[Stored entries]
.....
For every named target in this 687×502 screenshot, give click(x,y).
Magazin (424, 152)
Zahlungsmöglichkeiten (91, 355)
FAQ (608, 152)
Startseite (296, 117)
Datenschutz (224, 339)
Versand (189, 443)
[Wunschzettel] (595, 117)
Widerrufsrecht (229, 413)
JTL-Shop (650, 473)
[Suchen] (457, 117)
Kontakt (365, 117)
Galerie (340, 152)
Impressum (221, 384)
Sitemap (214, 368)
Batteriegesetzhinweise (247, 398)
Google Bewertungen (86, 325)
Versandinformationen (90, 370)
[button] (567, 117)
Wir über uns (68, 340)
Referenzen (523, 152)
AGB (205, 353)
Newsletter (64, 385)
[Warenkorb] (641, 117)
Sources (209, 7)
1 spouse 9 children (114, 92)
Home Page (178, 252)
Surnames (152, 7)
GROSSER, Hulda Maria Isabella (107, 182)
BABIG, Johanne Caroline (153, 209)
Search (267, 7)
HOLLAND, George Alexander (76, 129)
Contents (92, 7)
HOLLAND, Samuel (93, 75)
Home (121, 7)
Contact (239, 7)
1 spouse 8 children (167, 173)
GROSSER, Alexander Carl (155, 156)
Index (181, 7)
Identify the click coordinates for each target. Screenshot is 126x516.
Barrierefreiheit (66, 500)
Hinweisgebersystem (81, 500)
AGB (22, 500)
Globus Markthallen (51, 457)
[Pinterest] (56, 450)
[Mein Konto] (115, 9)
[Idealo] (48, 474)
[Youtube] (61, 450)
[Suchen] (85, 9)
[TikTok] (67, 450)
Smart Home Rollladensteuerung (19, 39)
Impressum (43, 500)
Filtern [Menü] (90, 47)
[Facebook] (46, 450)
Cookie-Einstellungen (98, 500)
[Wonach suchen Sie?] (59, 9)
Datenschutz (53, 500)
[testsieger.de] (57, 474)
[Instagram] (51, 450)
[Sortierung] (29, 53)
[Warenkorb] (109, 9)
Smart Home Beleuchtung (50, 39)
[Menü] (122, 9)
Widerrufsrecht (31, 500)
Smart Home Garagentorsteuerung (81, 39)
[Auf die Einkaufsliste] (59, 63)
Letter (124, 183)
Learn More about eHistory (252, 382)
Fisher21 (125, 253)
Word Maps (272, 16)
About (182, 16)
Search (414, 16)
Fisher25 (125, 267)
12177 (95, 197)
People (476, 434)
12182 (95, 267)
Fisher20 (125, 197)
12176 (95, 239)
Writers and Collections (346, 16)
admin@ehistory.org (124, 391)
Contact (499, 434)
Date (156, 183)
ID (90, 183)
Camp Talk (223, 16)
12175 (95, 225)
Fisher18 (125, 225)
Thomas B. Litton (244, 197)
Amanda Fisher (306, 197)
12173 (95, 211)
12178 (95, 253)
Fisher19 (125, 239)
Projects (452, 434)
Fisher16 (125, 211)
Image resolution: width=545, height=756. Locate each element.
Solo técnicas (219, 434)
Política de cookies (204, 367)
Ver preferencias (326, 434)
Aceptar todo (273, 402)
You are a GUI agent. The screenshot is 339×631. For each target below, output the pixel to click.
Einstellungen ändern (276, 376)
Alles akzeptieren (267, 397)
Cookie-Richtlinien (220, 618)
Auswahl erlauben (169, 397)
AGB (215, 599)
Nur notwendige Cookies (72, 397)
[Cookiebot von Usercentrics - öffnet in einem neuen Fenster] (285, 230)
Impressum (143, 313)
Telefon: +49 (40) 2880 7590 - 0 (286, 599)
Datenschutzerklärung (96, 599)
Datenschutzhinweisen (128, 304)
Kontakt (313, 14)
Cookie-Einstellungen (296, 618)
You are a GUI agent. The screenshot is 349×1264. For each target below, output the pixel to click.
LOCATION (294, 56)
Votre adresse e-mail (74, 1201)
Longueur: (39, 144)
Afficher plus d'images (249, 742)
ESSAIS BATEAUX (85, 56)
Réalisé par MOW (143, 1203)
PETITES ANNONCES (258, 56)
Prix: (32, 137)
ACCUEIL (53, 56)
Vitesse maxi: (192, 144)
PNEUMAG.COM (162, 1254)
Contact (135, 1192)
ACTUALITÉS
.....
Rewrite the records above with every "Impressum" changed to "Legal Notice", keeping everything else the same.

**FULL ANSWER**.
For every named target in this 687×502 screenshot, give click(x,y).
Magazin (424, 152)
Zahlungsmöglichkeiten (91, 355)
FAQ (608, 152)
Startseite (296, 117)
Datenschutz (224, 339)
Versand (189, 443)
[Wunschzettel] (595, 117)
Widerrufsrecht (229, 413)
JTL-Shop (650, 473)
[Suchen] (457, 117)
Kontakt (365, 117)
Galerie (340, 152)
Legal Notice (221, 384)
Sitemap (214, 368)
Batteriegesetzhinweise (247, 398)
Google Bewertungen (86, 325)
Versandinformationen (90, 370)
[button] (567, 117)
Wir über uns (68, 340)
Referenzen (523, 152)
AGB (205, 353)
Newsletter (64, 385)
[Warenkorb] (641, 117)
Sources (209, 7)
1 spouse 9 children (114, 92)
Home Page (178, 252)
Surnames (152, 7)
GROSSER, Hulda Maria Isabella (107, 182)
BABIG, Johanne Caroline (153, 209)
Search (267, 7)
HOLLAND, George Alexander (76, 129)
Contents (92, 7)
HOLLAND, Samuel (93, 75)
Home (121, 7)
Contact (239, 7)
1 spouse 8 children (167, 173)
GROSSER, Alexander Carl (155, 156)
Index (181, 7)
Identify the click coordinates for each target. Screenshot is 126x516.
Barrierefreiheit (66, 500)
Hinweisgebersystem (81, 500)
AGB (22, 500)
Globus Markthallen (51, 457)
[Pinterest] (56, 450)
[Mein Konto] (115, 9)
[Idealo] (48, 474)
[Youtube] (61, 450)
[Suchen] (85, 9)
[TikTok] (67, 450)
Smart Home Rollladensteuerung (19, 39)
Legal Notice (43, 500)
Filtern [Menü] (90, 47)
[Facebook] (46, 450)
Cookie-Einstellungen (98, 500)
[Wonach suchen Sie?] (59, 9)
Datenschutz (53, 500)
[testsieger.de] (57, 474)
[Instagram] (51, 450)
[Sortierung] (29, 53)
[Warenkorb] (109, 9)
Smart Home Beleuchtung (50, 39)
[Menü] (122, 9)
Widerrufsrecht (31, 500)
Smart Home Garagentorsteuerung (81, 39)
[Auf die Einkaufsliste] (59, 63)
Letter (124, 183)
Learn More about eHistory (252, 382)
Fisher21 (125, 253)
Word Maps (272, 16)
About (182, 16)
Search (414, 16)
Fisher25 (125, 267)
12177 (95, 197)
People (476, 434)
12182 (95, 267)
Fisher20 (125, 197)
12176 (95, 239)
Writers and Collections (346, 16)
admin@ehistory.org (124, 391)
Contact (499, 434)
Date (156, 183)
ID (90, 183)
Camp Talk (223, 16)
12175 (95, 225)
Fisher18 (125, 225)
Thomas B. Litton (244, 197)
Amanda Fisher (306, 197)
12173 (95, 211)
12178 (95, 253)
Fisher19 (125, 239)
Projects (452, 434)
Fisher16 (125, 211)
Image resolution: width=545, height=756. Locate each element.
Solo técnicas (219, 434)
Política de cookies (204, 367)
Ver preferencias (326, 434)
Aceptar todo (273, 402)
You are a GUI agent. The screenshot is 339×631. For each target below, output the pixel to click.
Einstellungen ändern (276, 376)
Alles akzeptieren (267, 397)
Cookie-Richtlinien (220, 618)
Auswahl erlauben (169, 397)
AGB (215, 599)
Nur notwendige Cookies (72, 397)
[Cookiebot von Usercentrics - öffnet in einem neuen Fenster] (285, 230)
Legal Notice (143, 313)
Telefon: +49 (40) 2880 7590 - 0 (286, 599)
Datenschutzerklärung (96, 599)
Datenschutzhinweisen (128, 304)
Kontakt (313, 14)
Cookie-Einstellungen (296, 618)
You are a GUI agent. The screenshot is 349×1264. For each target below, output the pixel to click.
LOCATION (294, 56)
Votre adresse e-mail (74, 1201)
Longueur: (39, 144)
Afficher plus d'images (249, 742)
ESSAIS BATEAUX (85, 56)
Réalisé par MOW (143, 1203)
PETITES ANNONCES (258, 56)
Prix: (32, 137)
ACCUEIL (53, 56)
Vitesse maxi: (192, 144)
PNEUMAG.COM (162, 1254)
Contact (135, 1192)
ACTUALITÉS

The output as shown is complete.